On the inhibitory mechanism of bassianolide, a cyclodepsipeptide, in acetylcholine-induced contraction in guinea-pig taenia coli.

Abstract

The effect of bassianolide (BASS), a cyclodepsipeptide, was investigated on mechanical response, membrane potential, intracellular Na and K contents and 45Ca uptake in response to acetylcholine (ACh) in guinea-pig taenia coli. BASS (10(-5) M) as well as verapamil (5 X 10(-7) M) and papaverine (3 X 10(-5) M) selectively inhibited the tonic component of the contraction induced by ACh (10(-5) M), but scarcely affected the phasic one.
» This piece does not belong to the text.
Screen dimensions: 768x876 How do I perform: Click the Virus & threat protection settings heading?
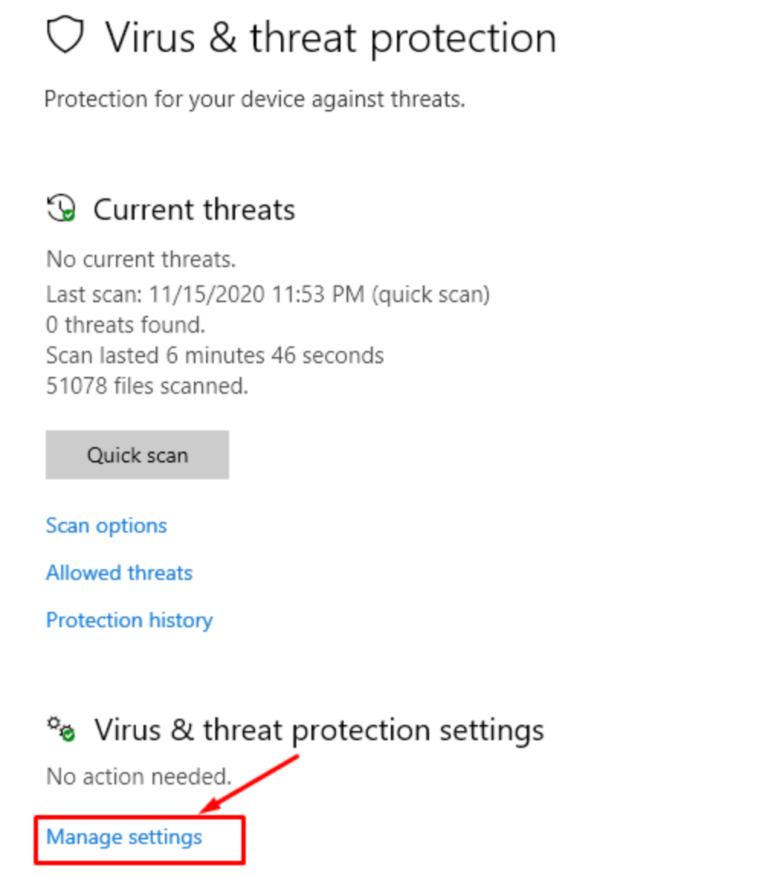(319, 729)
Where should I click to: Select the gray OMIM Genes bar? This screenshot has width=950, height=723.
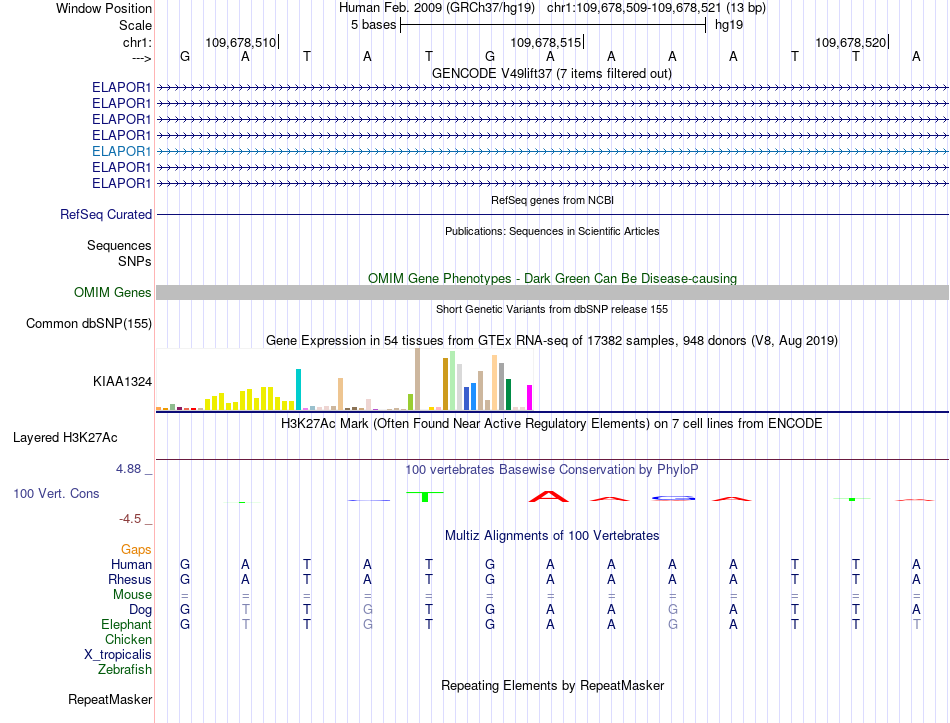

In contrast, atropine (3 X 10(-8) M) inhibited both components of contraction. BASS did not modify the change in membrane potential by ACh. BASS, ACh and the combination of both did not influence the intracellular Na and K contents and the 45Ca uptake. These data show that BASS seems unlikely to have the property of an ionophore. BASS slightly inhibited both the tonic and phasic components of contraction induced by 60 mM K in a non-selective manner, though verapamil and papaverine inhibited the tonic component more potently than the phasic one. Verapamil decreased the increased 45Ca uptake in the muscle soaked in 60 mM K medium, but BASS did not. Since BASS selectively inhibits the tonic component of the ACh-induced contraction, the inhibitory mechanism of BASS seems to be different from that of verapamil, papaverine or atropine; and the mechanism may be beyond the interactions with a binding activity of ACh to the muscarinic receptor, membrane potential and the contractile machinery of the intestinal smooth muscle.